First off, Champagne is a place and like Port, Chianti and Bordeaux and the wine must come from that place to bear that moniker. Also, like most of these other regional wine names, the wine must also adhere to all winemaking rules that apply to that region. The key one for Champagne is that the wine must be made using the "Champagne Method, Methode Champenoise, or the Traditional Method." All those terms describe the classic method of making sparkling wine in the Champagne region, meaning that the secondary fermentation that creates the wine's carbonation happens in the bottle.
This secondary fermentation is accomplished by adding a mixture of sugar and yeast, called the liqueur de tirage, to still wine. This wine is then bottled and capped, with a bottle cap similar to ones found on beer bottles – not a cork. The yeast acts on the sugar and the resulting carbon dioxide remains trapped in the bottle. Quality sparkling wines are usually left on their yeast for several months, even up to six years. Next a dosage is added and this refers to the amount of sugar added to the sparkling wine just before corking to adjust the sweetness level of the finished wine. The dosage, or liqueur d’expedition (as it is called in French), is typically a mixture of sugar and wine, though it could just be a sweet wine. The tradition of adding dosage comes from Champagne. Champagne has a cool climate, where grapes struggle to ripen and the base wines for making Champagne are noted for their very high acidity. This acidity becomes even more marked after the second fermentation which creates the bubbles. The addition of a ‘dosage’ mixture was traditionally deemed necessary to balance the acidity in the wines and render them drinkable. At the end of this process the cap is removed and replaced with the traditional cork with wire cage.
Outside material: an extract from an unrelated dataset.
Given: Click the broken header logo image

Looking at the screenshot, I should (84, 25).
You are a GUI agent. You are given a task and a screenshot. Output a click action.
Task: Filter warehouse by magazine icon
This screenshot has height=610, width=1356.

Everything else is Sparkling Wine
Fizzy Moscoto, Prosecco, Pet-Nat, Lambrusco... these are all sparkling wines but not Champagnes, even if they are made using the traditional Champagne Method. But are there sparkling wines made that aren't crafted using the Champagne Method? Absolutely! The other way of making sparkling wine is called the Charmat Method or tank method. The Charmat method begins, like the traditional method, with the creation of an uncarbonated base wine. This wine is mixed with a measure of sugar and yeast (together called the liqueur de tirage), then put in a large stainless steel pressure tank, or autoclave. The yeast and sugar cause a second fermentation in the closed tank, which is held under pressure so the carbon dioxide from the fermentation is forced into the wine.
The second fermentation takes one to six weeks, after which the fizzy wine is immediately filtered and bottled. The dosage is added at bottling, usually to a brut level of sweetness (6–12 grams of sugar per liter).